Kein Grund zur Klage bieten die Platzverhältnisse: Sowohl über dem Kopf als auch neben den Armen bleibt genügend Luft. Allerdings sind die Sitze für Fahrer und Beifahrer ein echter Schwachpunkt des Sandero. Sie sind zu weich gepolstert, zudem ist die Lehne etwas kurz geraten, was den Langstreckenkomfort deutlich schmälert. Im Fond sitzt man bequem, nur bei weit nach hinten geschobenen Vordersitzen wird es eng. Aber vergessen wir nicht, der Sandero spielt in der Kleinwagenklasse. Dort kann sich das Kofferraumvolumen absolut sehen lassen: Zwischen 320 und 1200 Liter Stauraum bietet das Heck. Zum Vergleich: In den VW Polo passen im Normalzustand nur 280 Liter Gepäck. Die Lehnen der Rücksitze sind geteilt umlegbar, dann entsteht eine leicht schräge Fläche. Leider kann die Sitzfläche nur im Ganzen umgeklappt werden.

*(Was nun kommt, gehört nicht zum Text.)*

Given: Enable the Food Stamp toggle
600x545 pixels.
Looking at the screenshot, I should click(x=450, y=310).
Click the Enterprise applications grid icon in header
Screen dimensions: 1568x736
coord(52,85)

Punktabzüge gibt es für die Ladekante aus nacktem Blech, die den Kostendruck bei der Produktion zeigt.

Überraschungs-Kraft-Ei

Unter der Motorhaube steckt eine echte Überraschung: Außer dem alt bewährten 75-PS-Einstiegs-Otto ist auch der brandneue, aus dem ganz frischen Renault Clio bekannte Turbobenziner mit 0,9 Liter Hubraum und 90 PS im Programm. Das kleine Motörchen entpuppt sich als wahrer Freudenspender, zumal der Sandero inklusive 75-Kilogramm-Fahrer nur knapp über eine Tonne wiegt. Leise und flott beschleunigt der Dreizylinder auf Tempo 100, das klassische Rasseln von drei Töpfen ist kaum wahrnehmbar. Dazu passt das mit Ausnahme des Rückwärtsgangs gut schaltbare Fünfgang-Getriebe. Erst bei rund 120 km/h geht dem Motor langsam die ganz große Puste aus. Macht aber nichts, weil die Windgeräusche jetzt sowieso dominieren. Auch an Steigungen verlässt die 900er-Maschine der Mut, die serienmäßige Schaltanzeige bittet um einen niedrigeren Gang. Im Unterschied zum Clio ist beim Sandero kein Start-Stopp-System an Bord. Stattdessen gibt es eine Eco-Taste, welche Motorleistung, Drehmoment und Klimaanlage drosselt. Der Spareffekt beim Verbrauch soll gut zehn Prozent betragen. Mit einem kräftigen Tritt aufs Gaspedal sind dann alle Pferdestärken wieder versammelt.